We didn’t need to go very far to find a suitable place. I volunteered to go first so I could demonstrate the proper technique to the kids. This is almost laughable since I might have water skied once in the past 10 years.
As luck would have it, Scott ran the boat to perfection and got me out of the water. It was great to hear the kids cheering me on from the boat as I was pulled along behind.
Mallory was the first kiddo to give it a try since she had been the most vocal about trying it. We got her skies adjusted and I gave her a quick tutorial. She was ready go to!
We gave Mallory two tries to get up. She was just a second away from being full-blown up on the skies, but it was a great effort.
Miles got in next. He also had some good efforts. If he had not been trying to get up with his skies 5 feet apart, he might have had better luck!
Much to my surprise, Marissa was also adamant that she give it a try. I spent quite a bit of time in the water with her getting the skies adjusted and explaining how to position herself, but the skies were just too big for her to control. She was unable to keep them pointing straight up. Too bad for Marissa, but maybe next time she’ll have better luck.

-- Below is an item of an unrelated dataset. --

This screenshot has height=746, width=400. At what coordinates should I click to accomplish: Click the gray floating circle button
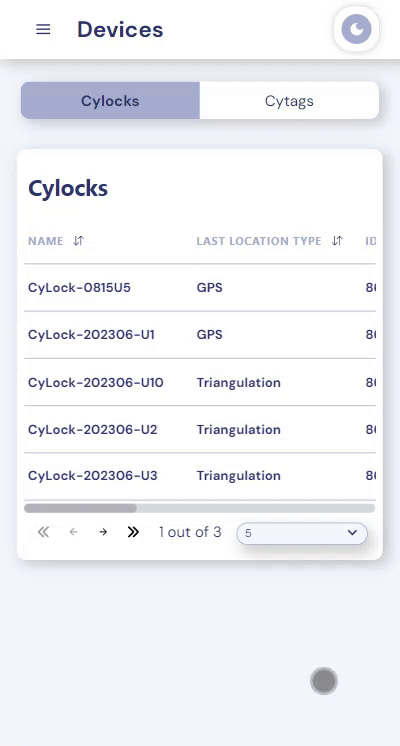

We corralled the rest of our group at the cove and took the boat back to the marina. We spent a little extra time driving the boat around the extreme houseboats docked there. One of them was hosting a wedding later in the day, as it was all decorated with pink ribbons and bows.
By the time we got back to the lodge, it was after 8:00. Time for dinner! Grilled pork chops and stove top stuffing was the perfect answer to our hunger.
One thing we have learned so far on this trip – relaxation is hard work.